Hanen ruled in favor of Texas and eight other states that filed suit in 2018 against DACA on the grounds that former President Barack Obama, who created the program by executive order in 2012, did not have the authority to do so because he bypassed Congress.

The states that joined Texas in the lawsuit -- Alabama, Arkansas, Kansas, Louisiana, Mississippi, Nebraska, South Carolina and West Virginia -- also said the program has been a financial strain.

DACA has enabled about 700,000 qualifying young people, described as Dreamers to work, go to college, get health insurance, a driver's license and not face deportation. These young adults were brought to the U.S. as children by their parents without legal documentation.

Just last year, the Supreme Court ruled against efforts by the Trump administration to end the program, saying the actions taking to rescind it had been "arbitrary and capricious." A federal judge at the end of last year also ordered the Trump administration to fully restore DACA.

In response to the Supreme Court's ruling, the U.S. Conference of Catholic Bishops urged President Donald Trump to "strongly reconsider terminating DACA" and they also urged U.S. senators to "immediately pass legislation that provides a path to citizenship" for Dreamers, stressing that this kind of "permanent legislative protection" is long overdue.

Advocates had similar pleas after Hanen's ruling.

"Texas does not have the right to dictate federal immigration policy or to upend the lives of hundreds of thousands of DACA recipients. Congress and the President must act decisively and swiftly to enact lasting protections for Dreamers, including a pathway to citizenship," tweeted Hope Border Institute July 16.

Similarly, the Cabrini Immigrant Services of New York tweeted: "We demand that Congress and @POTUS take immediate action to provide a pathway to citizenship. We cannot wait any longer. There are NO excuses."

Biden pledged to protect DACA in his presidential campaign, and he has since proposed legislation that would provide immigrants with a pathway to citizenship. DACA supporters have long insisted that it's up to Congress to pass legislation that would provide Dreamers with permanent relief.

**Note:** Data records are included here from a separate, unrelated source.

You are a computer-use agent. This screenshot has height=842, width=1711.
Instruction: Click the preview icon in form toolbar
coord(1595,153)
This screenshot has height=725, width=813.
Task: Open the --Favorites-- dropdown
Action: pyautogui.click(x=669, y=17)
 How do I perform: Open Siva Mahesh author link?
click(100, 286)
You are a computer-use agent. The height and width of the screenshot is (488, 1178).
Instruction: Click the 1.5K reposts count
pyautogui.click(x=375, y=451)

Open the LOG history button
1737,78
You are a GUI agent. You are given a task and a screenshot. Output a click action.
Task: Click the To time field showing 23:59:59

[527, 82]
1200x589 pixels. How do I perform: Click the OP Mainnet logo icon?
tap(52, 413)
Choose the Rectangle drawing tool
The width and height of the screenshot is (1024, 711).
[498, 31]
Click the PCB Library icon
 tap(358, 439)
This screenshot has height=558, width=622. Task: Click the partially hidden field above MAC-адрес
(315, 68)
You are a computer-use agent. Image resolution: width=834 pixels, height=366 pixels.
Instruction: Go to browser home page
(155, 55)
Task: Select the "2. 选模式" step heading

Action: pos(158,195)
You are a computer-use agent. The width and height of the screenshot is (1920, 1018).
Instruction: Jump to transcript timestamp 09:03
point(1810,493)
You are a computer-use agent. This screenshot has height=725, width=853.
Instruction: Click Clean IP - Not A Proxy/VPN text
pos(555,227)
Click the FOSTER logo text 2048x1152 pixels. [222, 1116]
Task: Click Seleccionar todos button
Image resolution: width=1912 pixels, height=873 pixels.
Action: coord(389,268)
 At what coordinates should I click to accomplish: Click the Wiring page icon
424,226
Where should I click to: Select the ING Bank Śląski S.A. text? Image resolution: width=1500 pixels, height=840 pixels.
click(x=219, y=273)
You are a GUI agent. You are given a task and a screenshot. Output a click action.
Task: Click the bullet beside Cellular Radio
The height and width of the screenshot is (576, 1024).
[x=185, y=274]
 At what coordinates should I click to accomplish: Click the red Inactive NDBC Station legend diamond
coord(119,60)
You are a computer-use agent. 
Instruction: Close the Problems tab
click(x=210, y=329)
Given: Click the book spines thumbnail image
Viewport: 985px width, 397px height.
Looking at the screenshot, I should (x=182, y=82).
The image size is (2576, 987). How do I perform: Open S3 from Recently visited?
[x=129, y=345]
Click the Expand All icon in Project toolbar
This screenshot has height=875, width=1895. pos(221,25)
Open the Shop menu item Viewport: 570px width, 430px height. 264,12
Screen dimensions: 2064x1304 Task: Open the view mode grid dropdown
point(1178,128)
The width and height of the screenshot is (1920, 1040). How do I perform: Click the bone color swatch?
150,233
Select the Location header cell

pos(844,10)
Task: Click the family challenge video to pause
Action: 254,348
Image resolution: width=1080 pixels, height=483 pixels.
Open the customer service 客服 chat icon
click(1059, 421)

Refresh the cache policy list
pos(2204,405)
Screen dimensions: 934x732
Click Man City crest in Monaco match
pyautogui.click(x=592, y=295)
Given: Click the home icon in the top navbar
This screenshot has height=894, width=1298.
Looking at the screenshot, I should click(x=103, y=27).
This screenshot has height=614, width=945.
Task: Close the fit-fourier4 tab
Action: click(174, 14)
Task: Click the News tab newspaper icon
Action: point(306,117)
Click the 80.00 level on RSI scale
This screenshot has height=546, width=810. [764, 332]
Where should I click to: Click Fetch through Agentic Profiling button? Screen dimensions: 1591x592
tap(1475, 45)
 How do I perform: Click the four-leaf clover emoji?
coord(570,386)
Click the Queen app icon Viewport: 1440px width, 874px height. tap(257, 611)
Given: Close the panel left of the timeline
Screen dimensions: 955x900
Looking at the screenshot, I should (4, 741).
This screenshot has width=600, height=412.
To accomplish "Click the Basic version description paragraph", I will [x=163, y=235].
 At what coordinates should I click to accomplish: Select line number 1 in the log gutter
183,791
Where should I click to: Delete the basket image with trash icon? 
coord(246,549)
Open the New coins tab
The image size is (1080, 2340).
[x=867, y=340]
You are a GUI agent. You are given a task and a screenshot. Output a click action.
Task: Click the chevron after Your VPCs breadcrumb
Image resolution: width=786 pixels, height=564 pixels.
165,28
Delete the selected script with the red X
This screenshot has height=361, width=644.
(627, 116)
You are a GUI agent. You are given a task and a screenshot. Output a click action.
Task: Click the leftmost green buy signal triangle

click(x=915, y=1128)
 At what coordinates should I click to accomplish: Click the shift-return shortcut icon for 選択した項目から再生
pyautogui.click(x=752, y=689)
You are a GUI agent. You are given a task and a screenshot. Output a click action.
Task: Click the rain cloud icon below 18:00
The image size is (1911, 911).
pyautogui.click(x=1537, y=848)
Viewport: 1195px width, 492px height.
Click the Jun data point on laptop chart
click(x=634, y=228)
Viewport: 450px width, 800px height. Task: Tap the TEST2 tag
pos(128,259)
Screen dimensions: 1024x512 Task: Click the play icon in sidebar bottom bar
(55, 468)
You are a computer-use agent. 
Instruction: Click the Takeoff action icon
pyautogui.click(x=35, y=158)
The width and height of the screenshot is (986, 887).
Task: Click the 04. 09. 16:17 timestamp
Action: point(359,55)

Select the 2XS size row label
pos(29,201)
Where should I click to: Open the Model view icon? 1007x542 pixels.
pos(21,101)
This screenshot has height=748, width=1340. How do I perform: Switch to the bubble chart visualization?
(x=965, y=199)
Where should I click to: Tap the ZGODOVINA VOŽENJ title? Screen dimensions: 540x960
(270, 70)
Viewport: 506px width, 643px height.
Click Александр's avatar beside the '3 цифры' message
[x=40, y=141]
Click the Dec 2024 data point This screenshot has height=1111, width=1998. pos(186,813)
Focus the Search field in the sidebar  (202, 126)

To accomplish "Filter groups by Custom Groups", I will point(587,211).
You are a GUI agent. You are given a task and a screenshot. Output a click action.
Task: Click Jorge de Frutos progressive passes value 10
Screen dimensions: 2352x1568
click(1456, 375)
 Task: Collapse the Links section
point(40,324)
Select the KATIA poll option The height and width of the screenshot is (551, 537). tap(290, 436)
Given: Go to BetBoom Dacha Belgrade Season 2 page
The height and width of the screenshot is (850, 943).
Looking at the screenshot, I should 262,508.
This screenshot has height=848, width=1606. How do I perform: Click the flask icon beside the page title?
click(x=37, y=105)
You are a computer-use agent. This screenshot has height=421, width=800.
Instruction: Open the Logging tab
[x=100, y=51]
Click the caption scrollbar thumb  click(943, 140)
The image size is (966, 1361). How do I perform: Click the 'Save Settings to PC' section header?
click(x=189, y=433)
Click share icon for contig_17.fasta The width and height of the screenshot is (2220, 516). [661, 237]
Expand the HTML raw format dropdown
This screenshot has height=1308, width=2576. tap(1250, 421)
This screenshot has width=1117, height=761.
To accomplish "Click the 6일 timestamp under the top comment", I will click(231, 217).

Hanen similarly indicated that Congress needs to step in. When he rejected Texas' request in 2018 to end DACA through a preliminary injunction, he wrote at the time: "If the nation truly wants to have a DACA program, it is up to Congress to say so."

Currently, a Senate committee is considering the American Dream and Promise Act of 2021. The House passed its version of the measure in March, along with the Farm Workforce Modernization Act, which provides a path to legal status for farmworkers.

The American Dream measure would create a "conditional permanent resident" status valid for up to 10 years that would protect DACA recipients and other Dreamers from deportation, allow them to work legally in the U.S. and permit them to travel outside the country -- if they meet several requirements.

On DACA's ninth anniversary June 15, Washington Auxiliary Bishop Mario E. Dorsonville, chairman of the USCCB's Committee on Migration, implored Congress to act on creating a pathway to citizenship for those in the program.

He also submitted written testimony that same day for a hearing by the Senate Judiciary Committee on the proposed bipartisan legislation to help Dreamers. The bishop stressed that DACA recipients -- along with Temporary Protected Status and Deferred Enforced Departure holders, migrant agricultural workers and essential workers in the country without documents -- deserve relief.

The bishop said the USCCB has worked with members in the House and Senate on drafting the first versions of the DREAM Act in 2000 and 2001, which stands for the Development, Relief and Education for Alien Minors Act.

He said the bishops have been "calling for passage of such a measure ever since."